Bent Hamer: Factotum è un film indipendente low-budget come quelli a cui sono abituato a casa. Da regista è stato forse un po’ diverso per il fatto di lavorare con dei divi, che però hanno accettato il mio progetto. Forse là c’è più gerarchia per il cast tecnico, ma dipende anche da come è il regista. Da produttore invece direi che è piuttosto diverso, ci sono tante cose imprevedibili con i sindacati. Devi programmare tutto molto in anticipo ed è davvero complicato girare un film. E non era una produzione di Hollywood. Io controllavo il film e l’ho diretto, insieme a Jim Stark l’abbiamo scritto e prodotto. Più o meno come fare un film indipendente.

In Factotum il protagonista è in perenne conflitto con gli ambienti di lavoro e c’è una totale assenza di solidarietà. Credi che i lavoratori siano cambiati nel tempo?
C’è una mentalità condivisa da millioni di persone: ci sono lavori che nessuno vuole fare veramente ma che siamo costretti a fare. In quanto alla solidarietà non vedo differenze. Oggi hanno tutti molta paura di qualsiasi cosa. Nel libro si va dal dopoguerra fino al ’75, quando il libro uscì, quindi il film è ambientato in questo periodo, e il tipo di lavoro precario rappresentato c’è sempre stato.

Nonostante il tuo “scontro” con il sistema Usa, progetti di tornarci a lavorare?
Non è che io ci sia andato per girare in America, è la storia che lo richiedeva. Penso che sia interessante andare dove la storia ti porta. Ho girato anche in Spagna per questo. Quindi non ho una precisa volontà di tornare a filmare in America, ma sono aperto. Dipende dalle sceneggiature future.

Come sono le prospettive del nuovo cinema norvegese?
Vulnerabili. Facciamo così pochi film ogni anno, attorno a 15, anche se la qualità media è buona. Ma dal ’94-‘95 qualcosa è cambiato e abbiamo avuto sostegni per realizzare storie più personali e non per forza “politicamente corrette” e noiose.
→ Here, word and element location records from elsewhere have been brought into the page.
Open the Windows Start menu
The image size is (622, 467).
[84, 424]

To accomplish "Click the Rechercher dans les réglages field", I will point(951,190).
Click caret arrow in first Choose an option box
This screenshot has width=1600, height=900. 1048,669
Sei ottimista per il futuro?
Sì. Ci sono molti problemi, come ovunque, ma da Paese piccolo credo che abbiamo buone possibilità di realizzare il nostro potenziale cinematografico.

Anche grazie alle coproduzioni?
Forse, ma potrebbero anche rovinare le cose perché è facile perdere qualcosa quando c’è così tanta gente implicata. Quando dipendi dal denaro altrui, devi scendere sempre a compromessi.

Stai difendendo il cinema d’autore?
Sicuramente, anche se non dico che tutti debbano produrre, scrivere e dirigere il proprio film. Poche persone ci riescono. Devi lottare per un tuo progetto e se quello vuol dire essere autori, beh allora sì.